■ TRY IT
The answer should consist of each line below that contains the word "date".

(Stored items)
▬▬▬▬▬▬

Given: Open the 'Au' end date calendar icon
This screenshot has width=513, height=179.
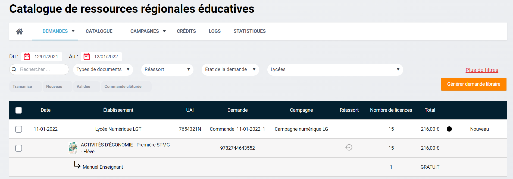Looking at the screenshot, I should click(87, 57).
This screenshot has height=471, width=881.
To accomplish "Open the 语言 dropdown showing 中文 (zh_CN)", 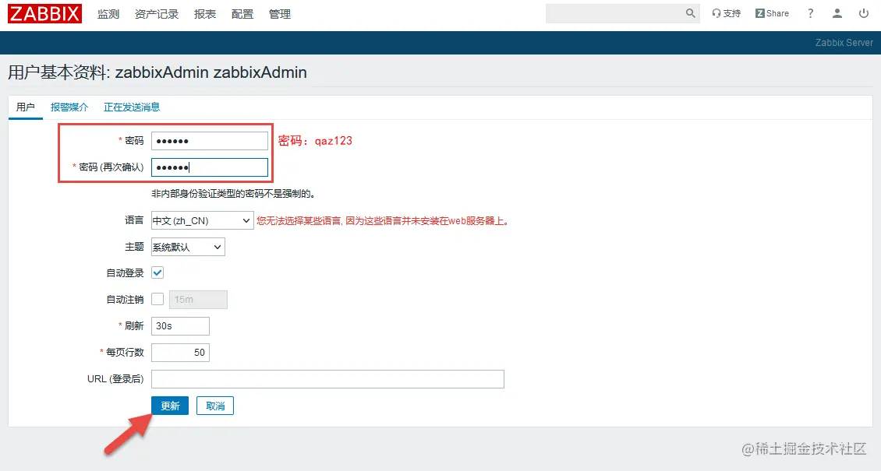I will [x=201, y=220].
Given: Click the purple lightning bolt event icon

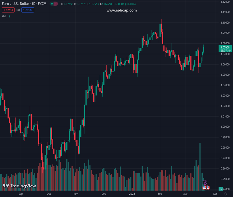Looking at the screenshot, I should point(205,182).
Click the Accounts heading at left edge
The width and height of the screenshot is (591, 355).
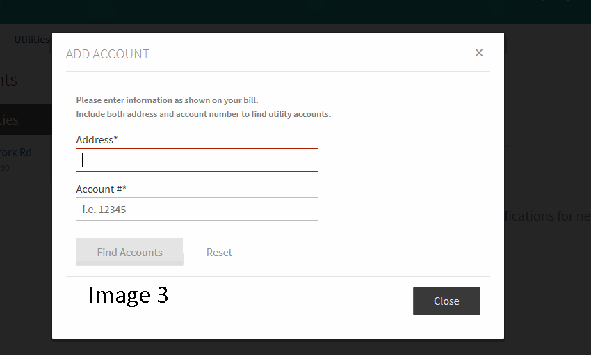click(10, 80)
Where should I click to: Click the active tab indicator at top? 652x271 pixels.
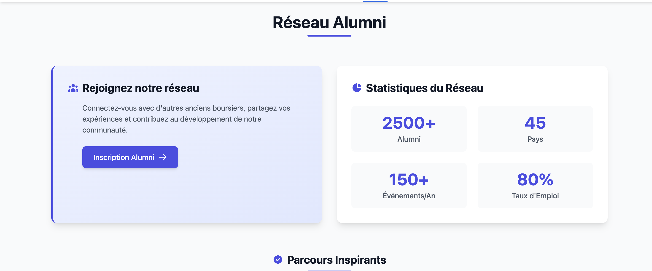[375, 1]
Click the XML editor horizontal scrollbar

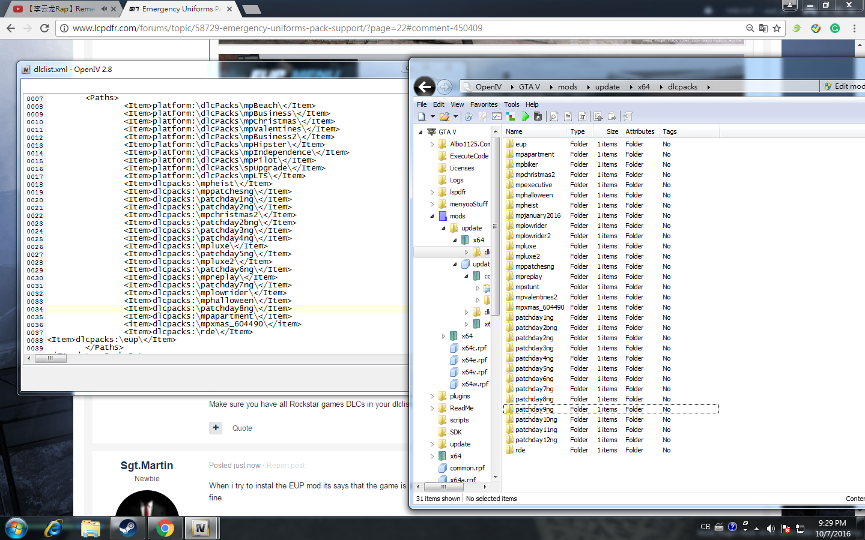(x=216, y=358)
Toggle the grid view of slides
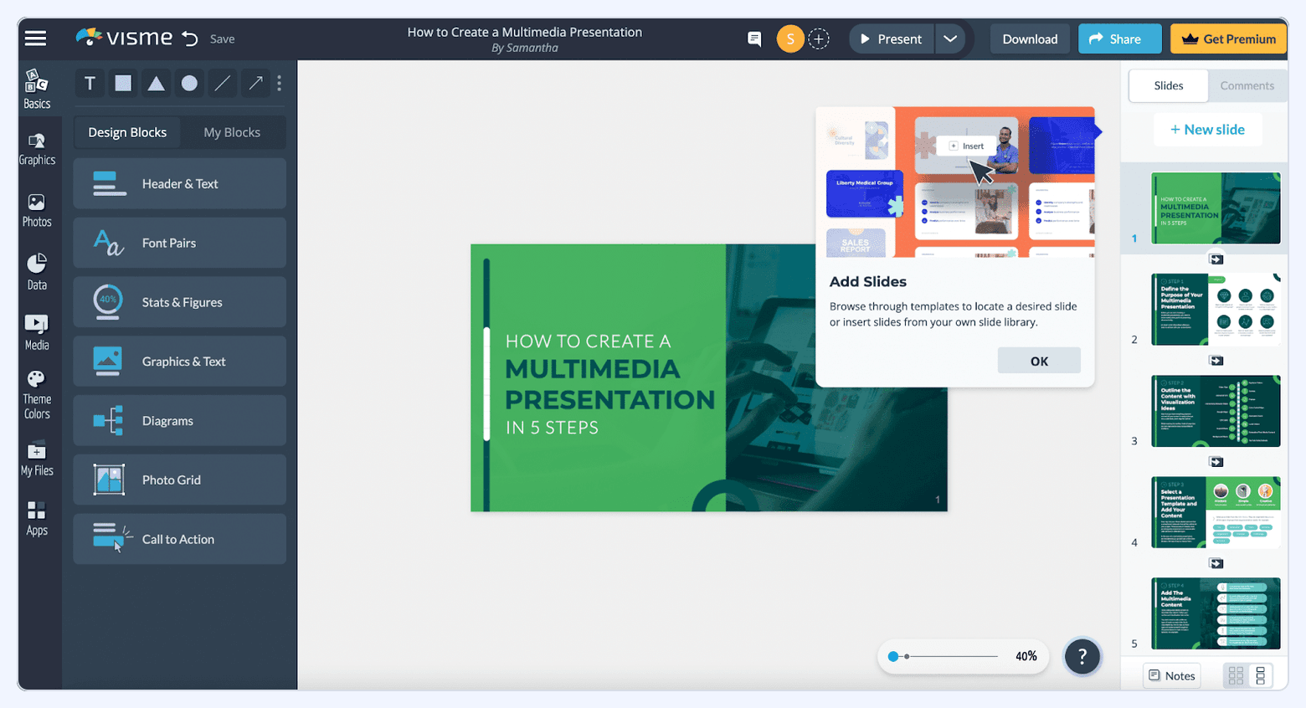1306x708 pixels. (x=1237, y=675)
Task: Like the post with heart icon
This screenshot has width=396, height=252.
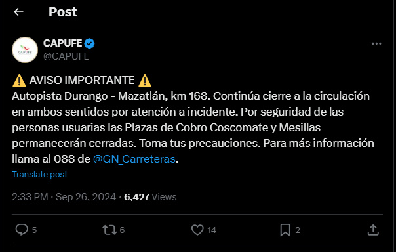Action: click(197, 230)
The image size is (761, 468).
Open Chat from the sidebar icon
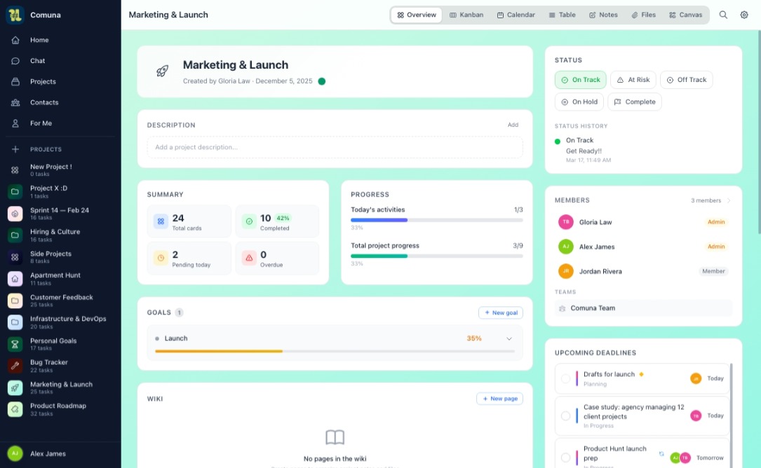pos(15,61)
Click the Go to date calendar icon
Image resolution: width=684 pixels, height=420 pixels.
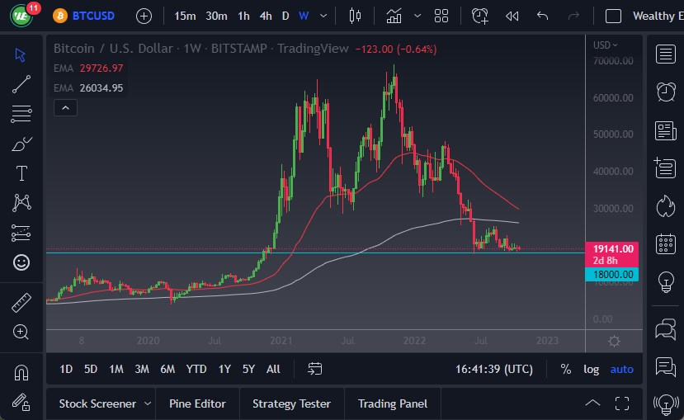click(314, 369)
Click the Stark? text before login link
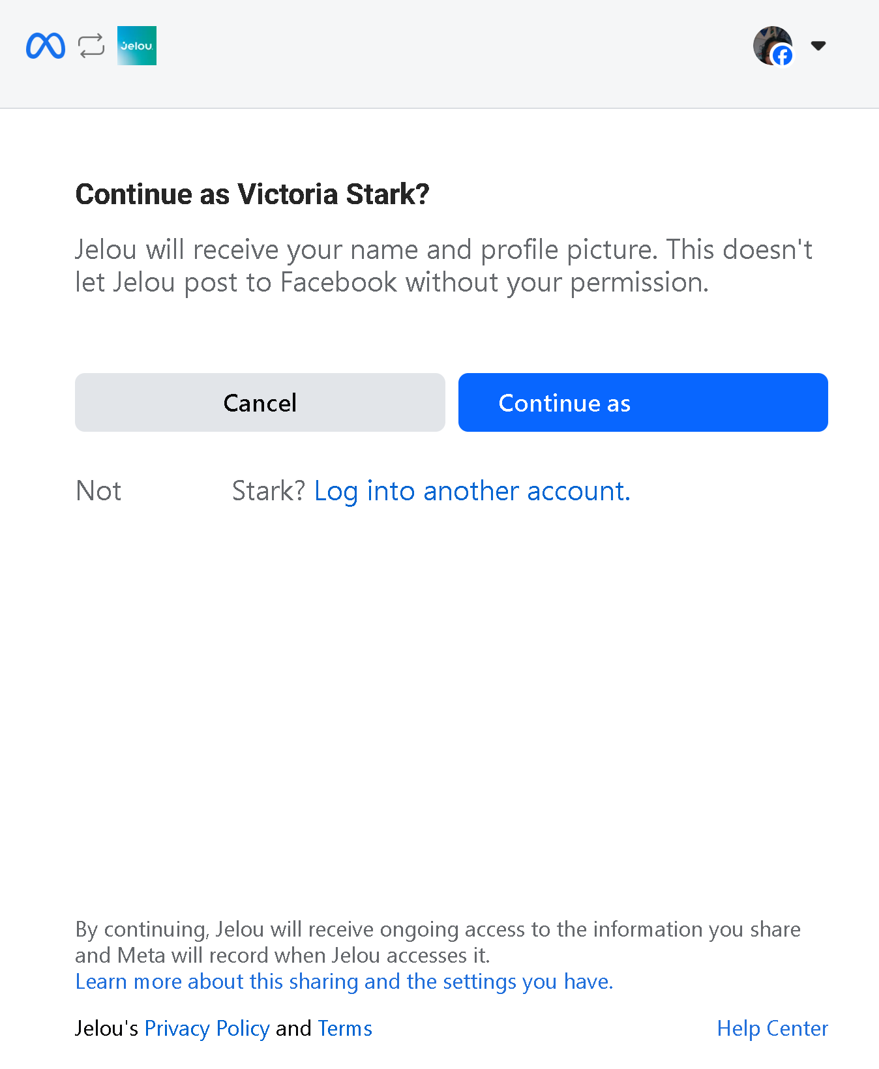 point(269,490)
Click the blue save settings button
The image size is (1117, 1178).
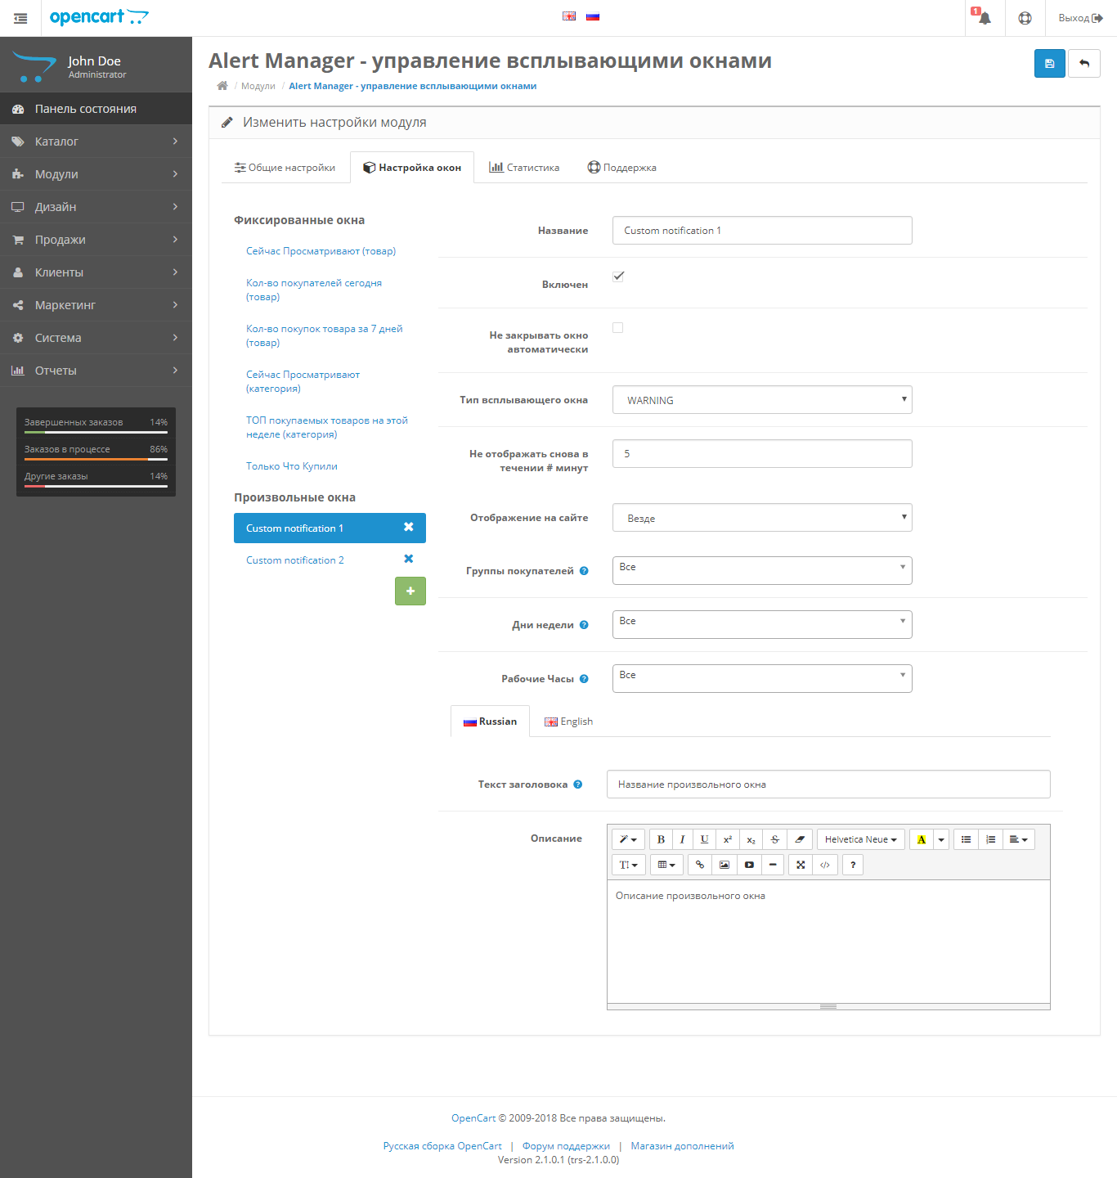pyautogui.click(x=1049, y=64)
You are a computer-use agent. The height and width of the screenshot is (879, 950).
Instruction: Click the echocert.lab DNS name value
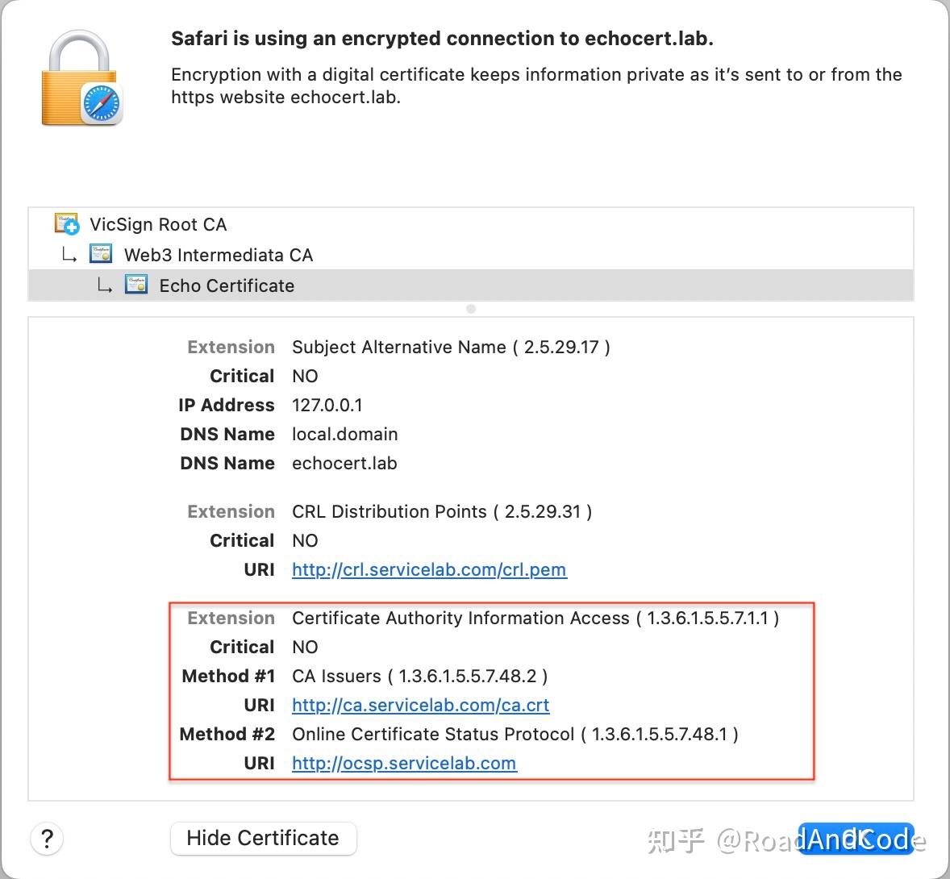[344, 463]
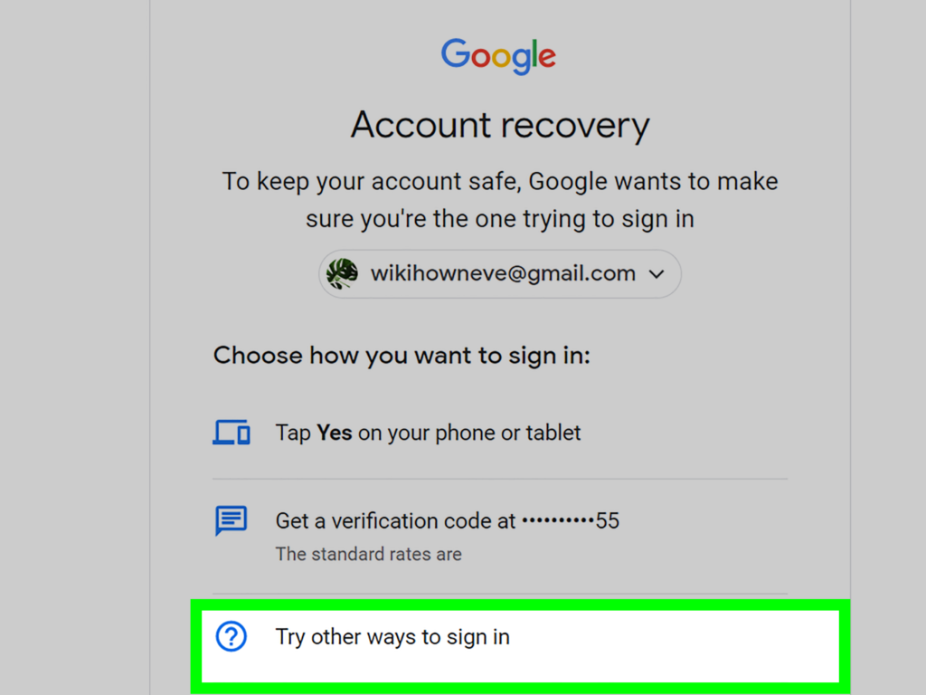Viewport: 926px width, 695px height.
Task: Click the red letter e in Google
Action: pyautogui.click(x=547, y=58)
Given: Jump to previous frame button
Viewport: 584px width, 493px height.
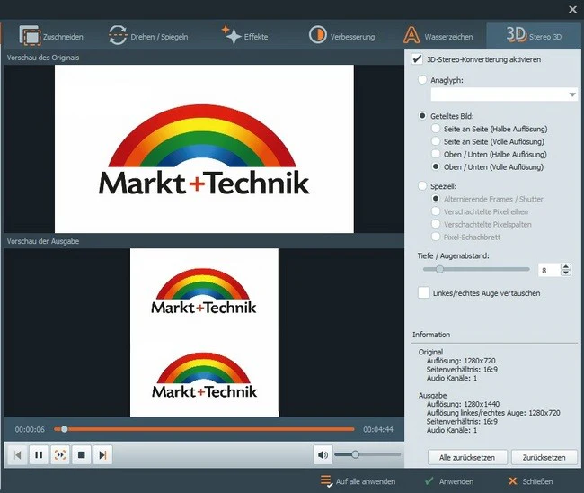Looking at the screenshot, I should (17, 454).
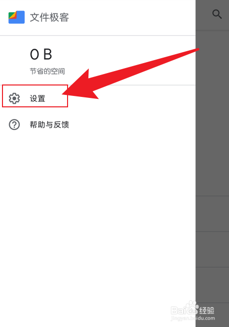Image resolution: width=229 pixels, height=327 pixels.
Task: Click the red arrow tail on dimmed area
Action: (x=197, y=49)
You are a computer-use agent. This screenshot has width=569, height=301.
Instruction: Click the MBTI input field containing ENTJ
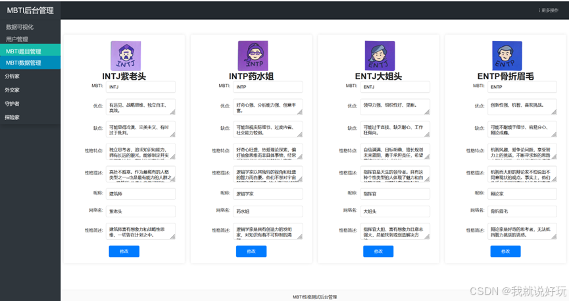395,87
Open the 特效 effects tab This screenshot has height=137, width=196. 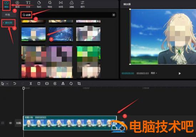pyautogui.click(x=50, y=4)
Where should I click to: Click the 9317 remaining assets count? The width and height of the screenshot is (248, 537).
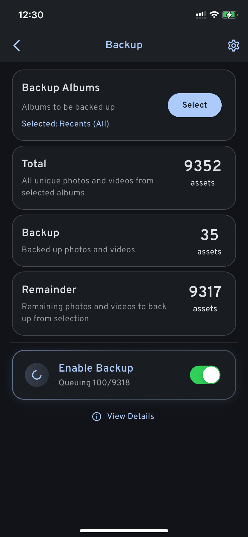click(205, 292)
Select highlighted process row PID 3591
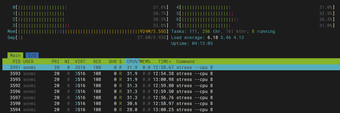This screenshot has height=113, width=340. (x=107, y=67)
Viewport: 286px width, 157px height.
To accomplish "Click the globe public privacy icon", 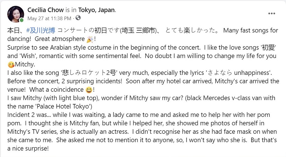I will click(78, 18).
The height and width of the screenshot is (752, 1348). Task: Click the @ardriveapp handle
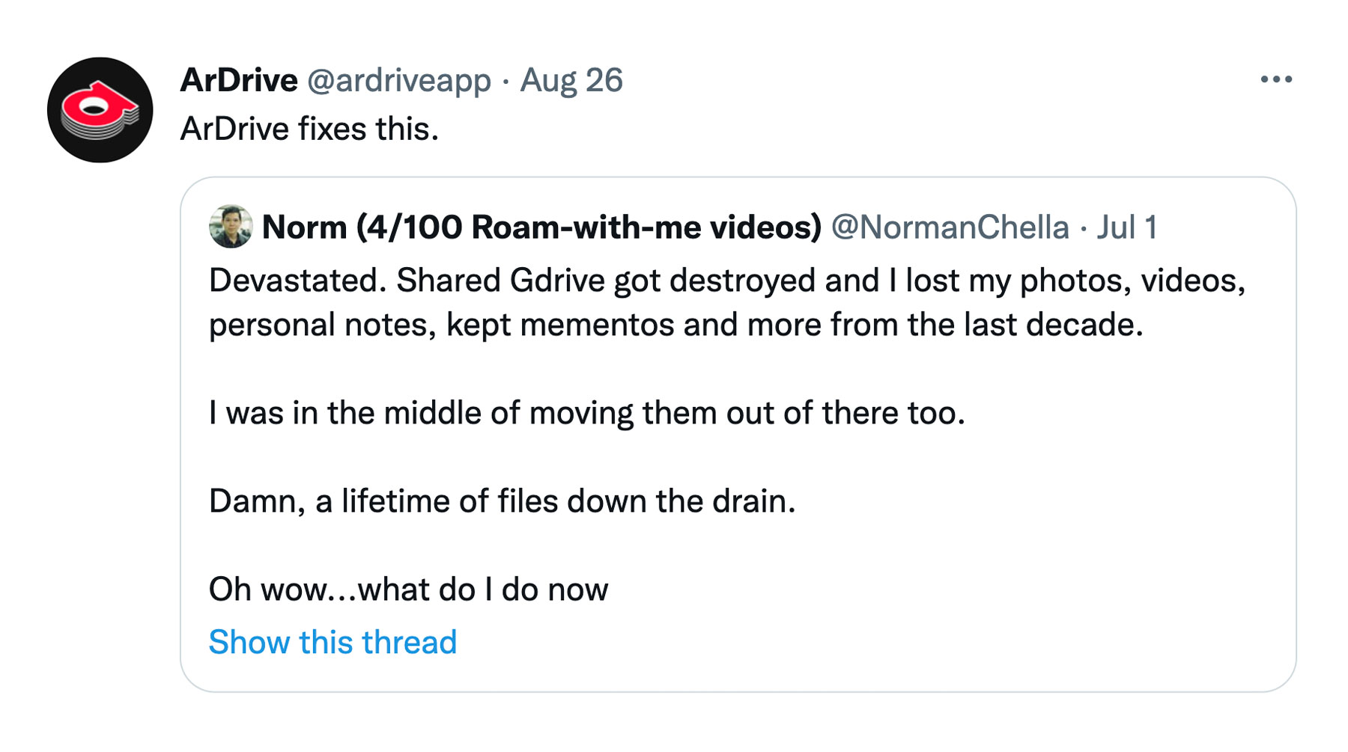[398, 80]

▬▬▬▬▬▬

■ EXERCISE RESULT
Given: Open the 'Au' end date calendar icon
Click the Go to date calendar icon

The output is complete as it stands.